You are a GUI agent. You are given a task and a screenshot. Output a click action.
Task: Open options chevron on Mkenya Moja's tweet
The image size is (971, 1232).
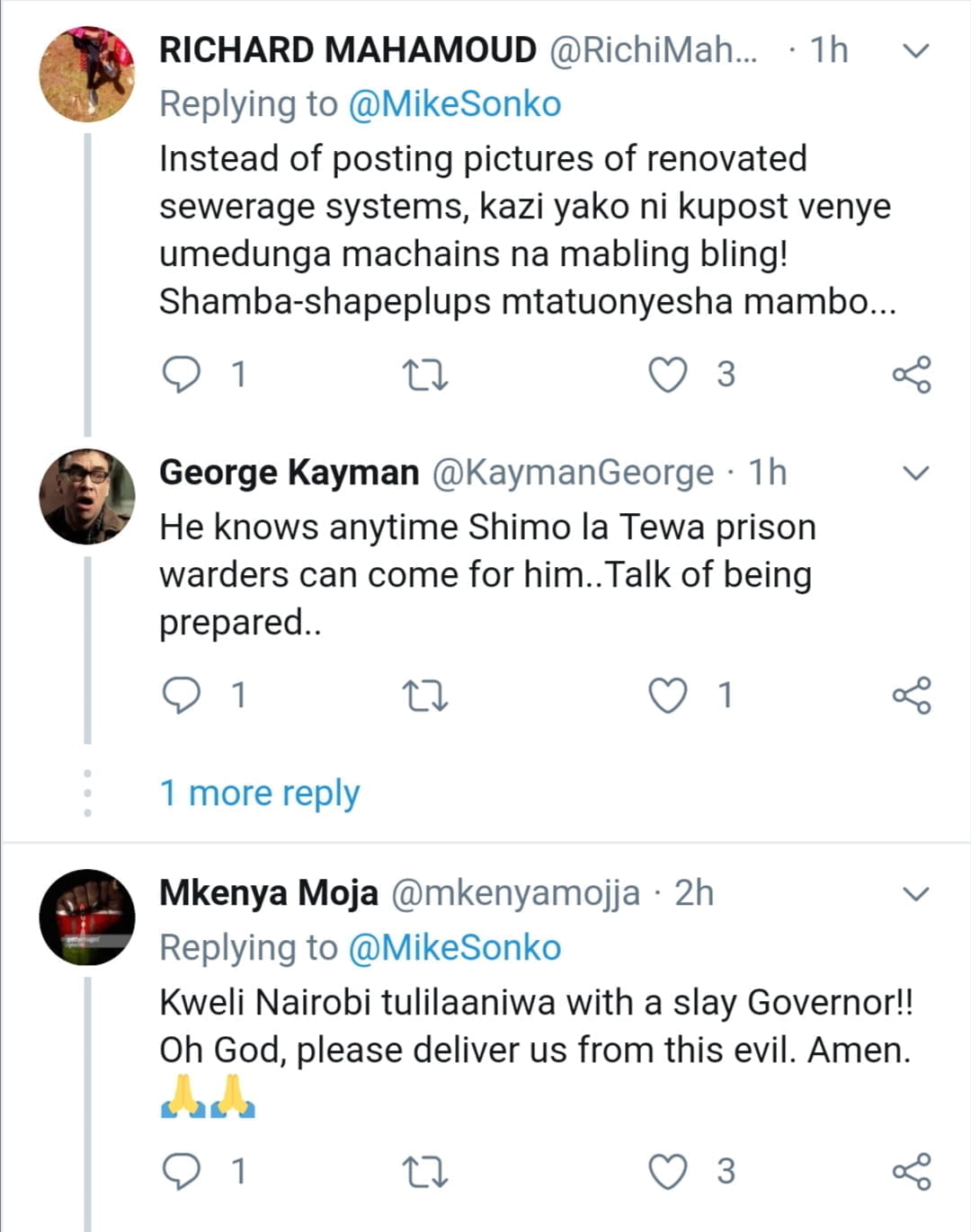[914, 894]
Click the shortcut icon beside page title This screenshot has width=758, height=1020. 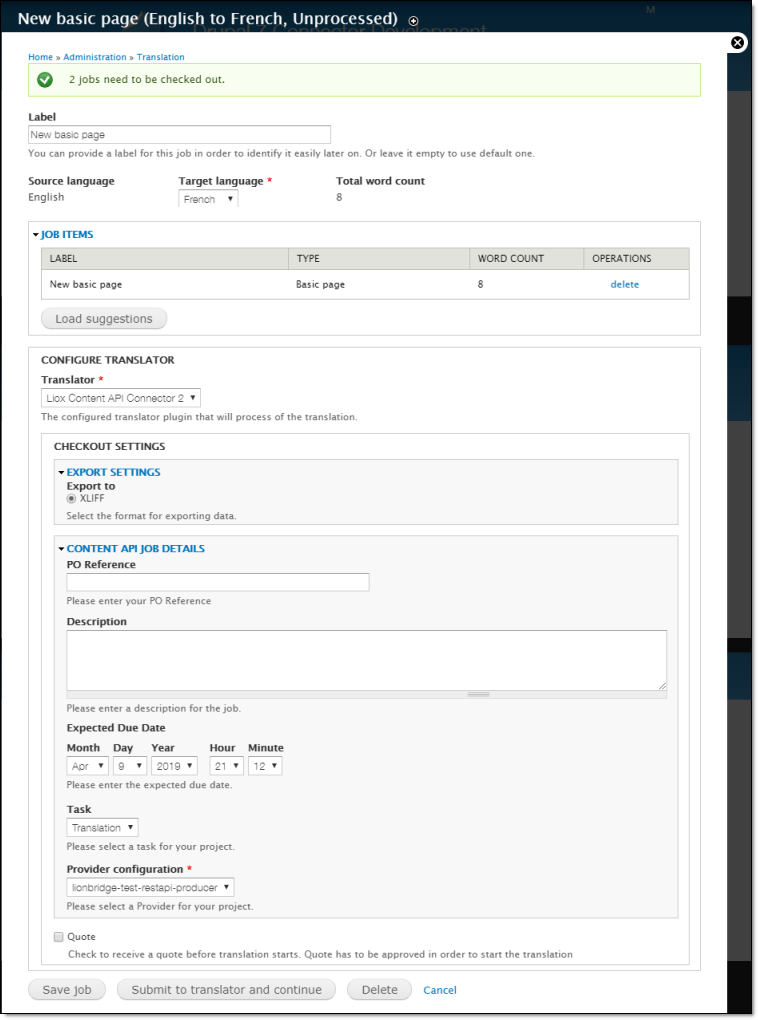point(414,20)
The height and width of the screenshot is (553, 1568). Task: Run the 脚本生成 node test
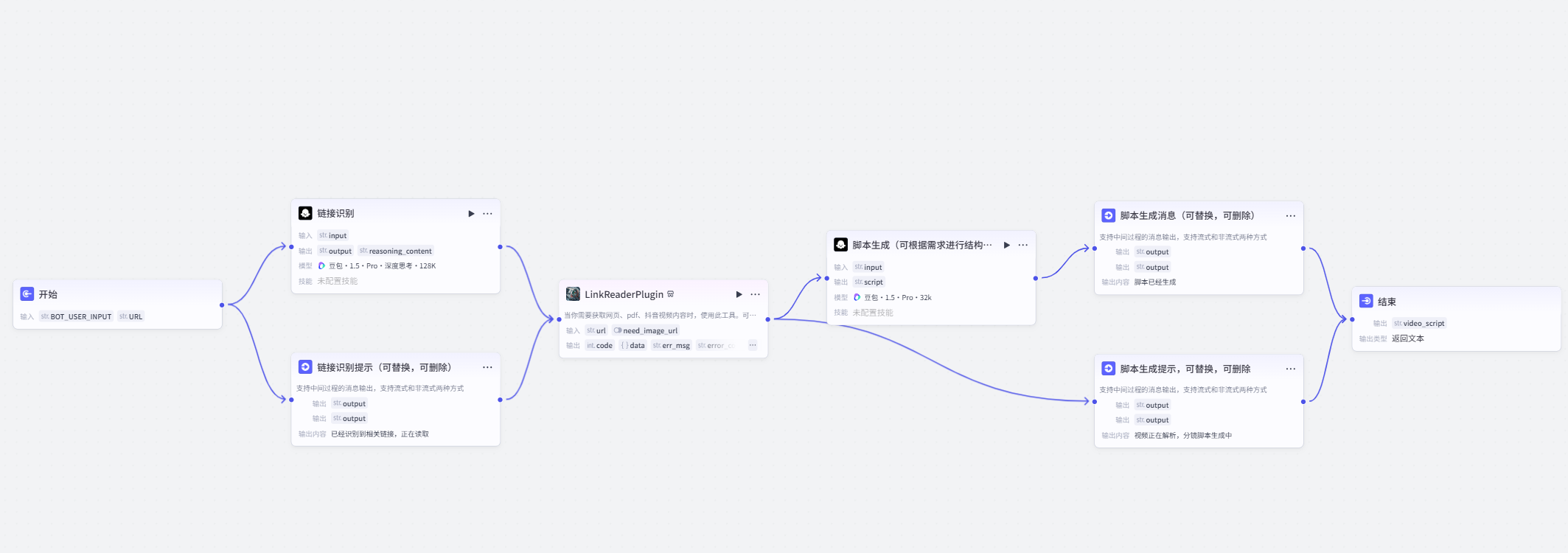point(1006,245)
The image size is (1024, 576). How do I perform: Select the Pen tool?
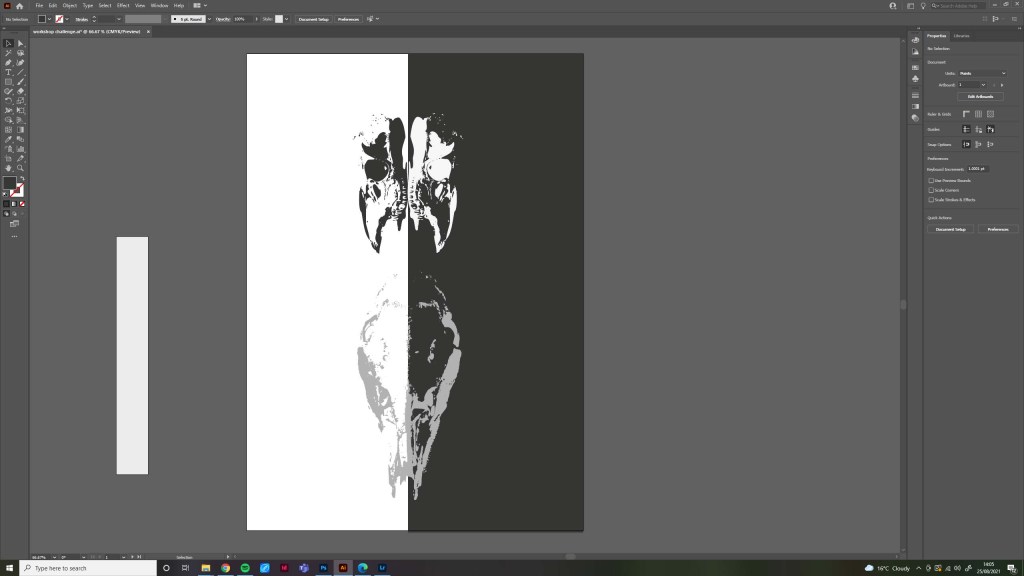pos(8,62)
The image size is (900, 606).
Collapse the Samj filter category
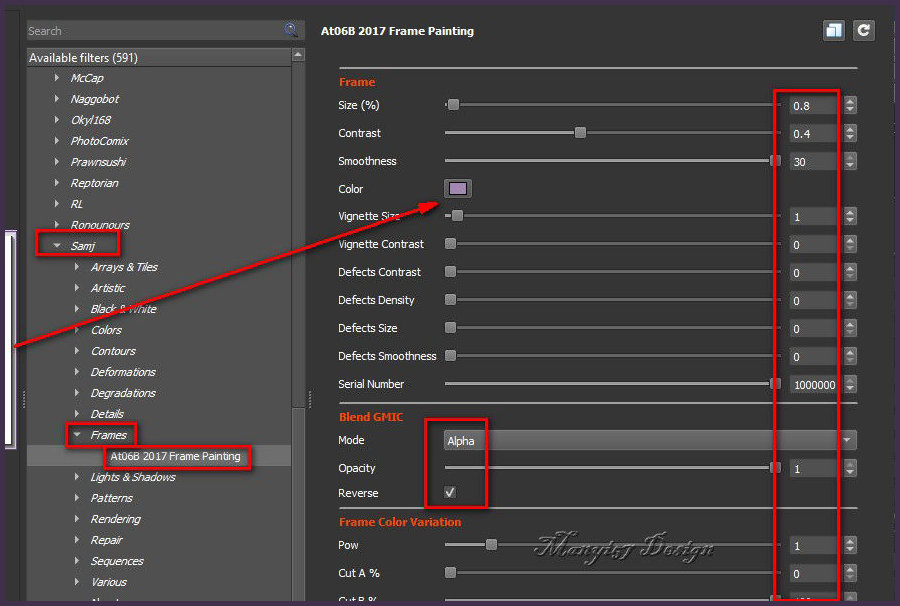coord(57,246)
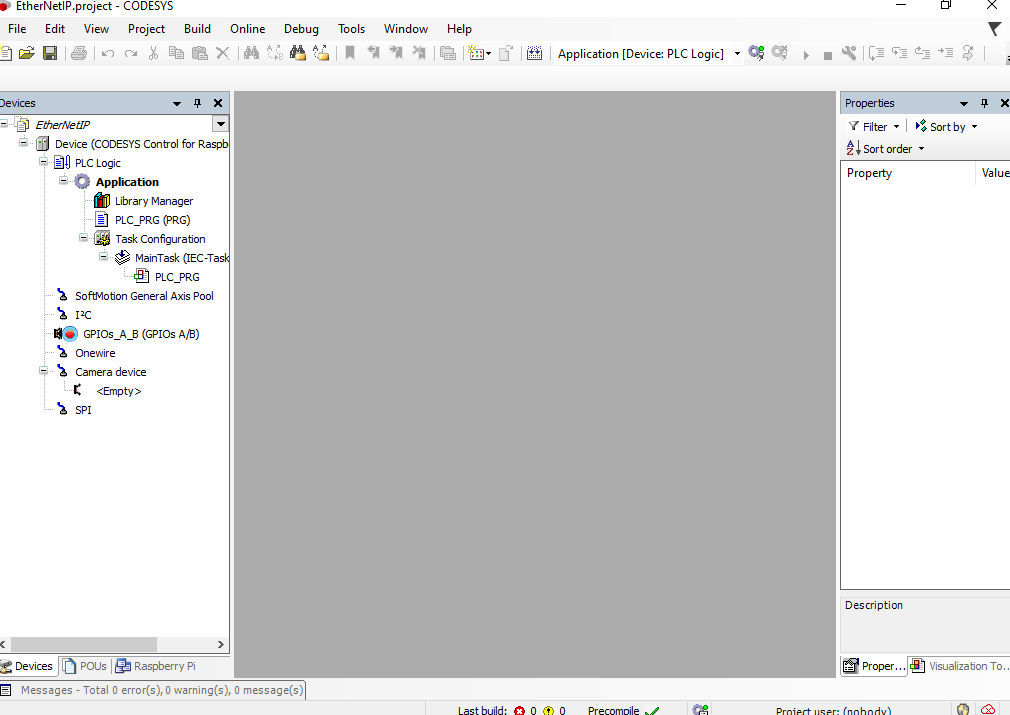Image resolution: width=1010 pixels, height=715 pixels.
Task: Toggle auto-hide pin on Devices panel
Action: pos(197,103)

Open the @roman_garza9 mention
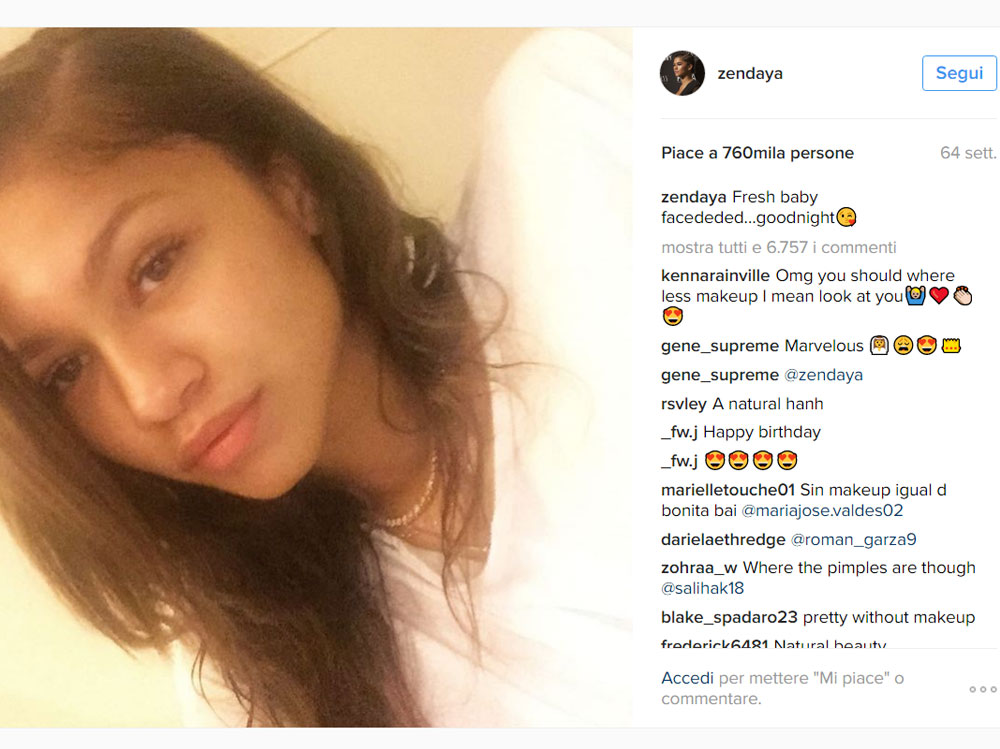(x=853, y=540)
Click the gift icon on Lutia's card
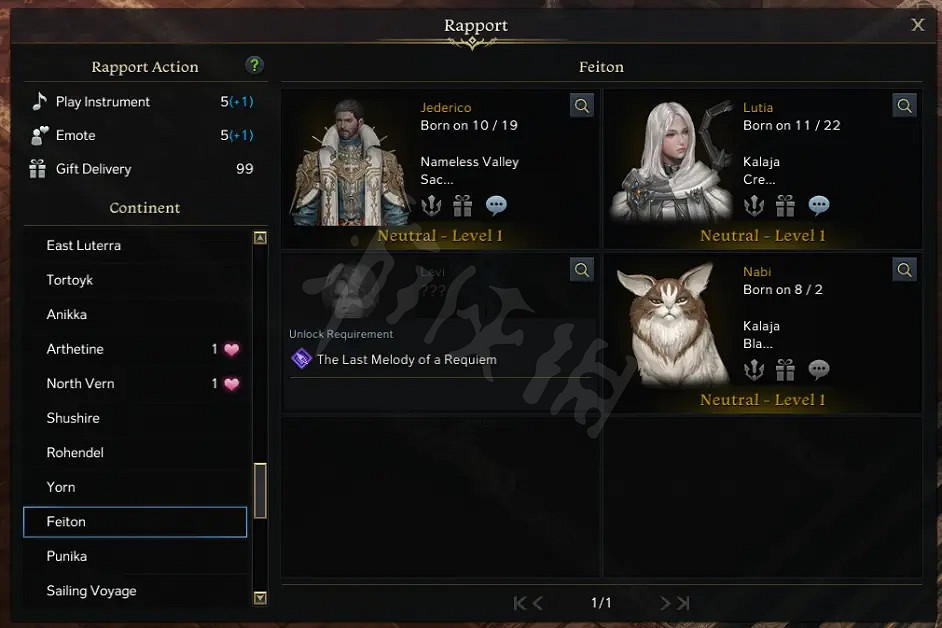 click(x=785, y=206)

Your objective:
In the material above, retype exactly the lines that run from the one containing "Open the @roman_garza9 mention" through the last line, and keep out the pictures.

Exercise result:
Open the @roman_garza9 mention
(x=853, y=540)
Click the gift icon on Lutia's card
 click(x=785, y=206)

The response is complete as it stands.